Shedun is a family of malware software (also known as Kemoge, Shiftybug and Shuanet) targeting the Android (operating system) first identified in late 2015 by mobile security company Lookout (company), affecting roughly 20,000 popular Android applications.
Avira Protection Labs stated that Shedun family malware is detected to cause approximately 1500-2000 infections per day. All three variants of the virus are known to share roughly ~80% of the same source code.

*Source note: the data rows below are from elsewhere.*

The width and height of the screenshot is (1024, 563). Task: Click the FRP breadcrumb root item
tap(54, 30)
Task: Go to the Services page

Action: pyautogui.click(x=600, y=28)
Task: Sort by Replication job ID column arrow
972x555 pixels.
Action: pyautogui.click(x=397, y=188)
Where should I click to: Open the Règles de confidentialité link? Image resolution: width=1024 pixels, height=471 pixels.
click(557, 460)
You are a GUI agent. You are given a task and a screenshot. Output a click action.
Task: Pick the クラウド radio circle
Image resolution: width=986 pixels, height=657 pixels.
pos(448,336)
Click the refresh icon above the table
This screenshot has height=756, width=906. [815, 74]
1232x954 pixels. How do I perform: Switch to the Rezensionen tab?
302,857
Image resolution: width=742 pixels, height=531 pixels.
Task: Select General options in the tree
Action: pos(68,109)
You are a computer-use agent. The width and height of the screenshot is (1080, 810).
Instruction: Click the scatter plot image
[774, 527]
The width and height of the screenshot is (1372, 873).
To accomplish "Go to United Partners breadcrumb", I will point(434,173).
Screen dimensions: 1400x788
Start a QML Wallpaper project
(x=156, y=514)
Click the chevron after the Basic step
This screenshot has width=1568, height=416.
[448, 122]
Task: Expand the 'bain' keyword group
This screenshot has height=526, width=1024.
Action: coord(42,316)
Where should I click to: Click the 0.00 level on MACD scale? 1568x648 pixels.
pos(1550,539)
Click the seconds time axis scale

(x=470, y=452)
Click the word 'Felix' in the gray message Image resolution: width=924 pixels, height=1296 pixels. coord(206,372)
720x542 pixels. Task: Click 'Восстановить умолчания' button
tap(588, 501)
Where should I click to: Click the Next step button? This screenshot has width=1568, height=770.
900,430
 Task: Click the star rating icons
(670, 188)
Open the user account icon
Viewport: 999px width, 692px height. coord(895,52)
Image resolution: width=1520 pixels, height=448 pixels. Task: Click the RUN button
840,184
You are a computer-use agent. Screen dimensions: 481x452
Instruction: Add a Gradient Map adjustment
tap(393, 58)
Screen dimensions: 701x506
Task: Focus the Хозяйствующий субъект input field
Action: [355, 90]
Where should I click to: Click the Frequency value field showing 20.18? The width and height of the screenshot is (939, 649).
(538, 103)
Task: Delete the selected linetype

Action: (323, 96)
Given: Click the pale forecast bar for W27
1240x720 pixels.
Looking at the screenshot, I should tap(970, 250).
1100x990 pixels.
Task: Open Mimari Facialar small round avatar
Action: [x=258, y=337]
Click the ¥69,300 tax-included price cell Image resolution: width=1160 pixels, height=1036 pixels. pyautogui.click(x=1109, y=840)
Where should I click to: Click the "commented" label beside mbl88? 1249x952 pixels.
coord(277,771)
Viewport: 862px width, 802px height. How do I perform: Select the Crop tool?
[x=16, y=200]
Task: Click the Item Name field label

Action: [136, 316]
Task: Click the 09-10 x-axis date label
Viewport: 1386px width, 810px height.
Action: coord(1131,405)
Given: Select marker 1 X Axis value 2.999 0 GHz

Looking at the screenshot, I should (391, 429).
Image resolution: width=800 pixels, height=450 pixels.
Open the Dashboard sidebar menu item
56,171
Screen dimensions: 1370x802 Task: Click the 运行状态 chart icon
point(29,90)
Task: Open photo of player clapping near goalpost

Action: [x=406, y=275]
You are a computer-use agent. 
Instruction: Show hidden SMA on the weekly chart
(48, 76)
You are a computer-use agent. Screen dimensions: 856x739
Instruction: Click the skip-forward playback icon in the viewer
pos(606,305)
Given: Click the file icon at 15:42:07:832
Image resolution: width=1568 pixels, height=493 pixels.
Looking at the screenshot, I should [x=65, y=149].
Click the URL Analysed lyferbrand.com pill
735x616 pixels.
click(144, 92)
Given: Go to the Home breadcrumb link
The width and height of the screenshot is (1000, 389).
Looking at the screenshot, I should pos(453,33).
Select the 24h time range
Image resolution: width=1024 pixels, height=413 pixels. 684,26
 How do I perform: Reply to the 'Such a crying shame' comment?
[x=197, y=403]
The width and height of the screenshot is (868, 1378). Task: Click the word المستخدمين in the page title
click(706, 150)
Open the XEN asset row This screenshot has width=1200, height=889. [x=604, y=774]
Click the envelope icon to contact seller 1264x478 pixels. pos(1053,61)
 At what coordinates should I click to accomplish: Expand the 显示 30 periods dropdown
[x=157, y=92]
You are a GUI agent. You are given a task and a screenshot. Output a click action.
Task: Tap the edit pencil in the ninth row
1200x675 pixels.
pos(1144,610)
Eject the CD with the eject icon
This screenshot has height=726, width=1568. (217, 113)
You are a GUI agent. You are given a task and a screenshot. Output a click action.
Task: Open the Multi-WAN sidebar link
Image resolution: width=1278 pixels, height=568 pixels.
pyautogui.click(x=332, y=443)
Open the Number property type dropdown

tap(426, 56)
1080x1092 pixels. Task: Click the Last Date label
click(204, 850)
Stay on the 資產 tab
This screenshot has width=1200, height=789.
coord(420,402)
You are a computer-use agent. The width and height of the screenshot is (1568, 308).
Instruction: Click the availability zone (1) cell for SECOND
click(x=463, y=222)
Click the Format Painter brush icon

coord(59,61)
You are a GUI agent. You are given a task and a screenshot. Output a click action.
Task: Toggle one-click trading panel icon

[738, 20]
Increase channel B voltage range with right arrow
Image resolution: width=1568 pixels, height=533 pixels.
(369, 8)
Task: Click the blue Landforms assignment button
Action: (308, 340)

The malware's primary attack vector is repackaging legitimate Android applications (e.g. Facebook, Twitter, WhatsApp, Candy Crush, Google Now, Snapchat) with adware included, the app which remains functional is then released to a third party app store; once downloaded, the application generates revenue by serving ads (estimated to amount to $2 US per installation), most users cannot get rid of the virus without getting a new device, as the only other way to get rid of the malware is to root affected devices and re-flash a custom ROM.
In addition, Shedun-type malware has been detected pre-installed on 26 different types of Chinese Android-based hardware such as Smartphones and Tablet computers.
Shedun-family malware is known for auto- rooting the Android OS using well-known exploits like ExynosAbuse, Memexploit und Framaroot (causing a potential privilege escalation) and for serving trojanized adware and install themselves within the system partition of the operating system, so that not even a factory reset can remove the malware from infected devices.
Shedun malware is known for targeting the Android Accessibility Service, as well as for downloading and installing arbitrary applications (usually adware) without permission, it is classified as "aggressive adware" for installing potentially unwanted program applications and serving ads.
As of April 2016, Shedun malware is, by most security researchers, considered to be next to impossible to remove entirely.
Avira Security researcher Pavel Ponomariov, specialized in Android malware detection tools, mobile threats detection and mobile malware detection automation research, has published an in-depth analysis of the computer virus.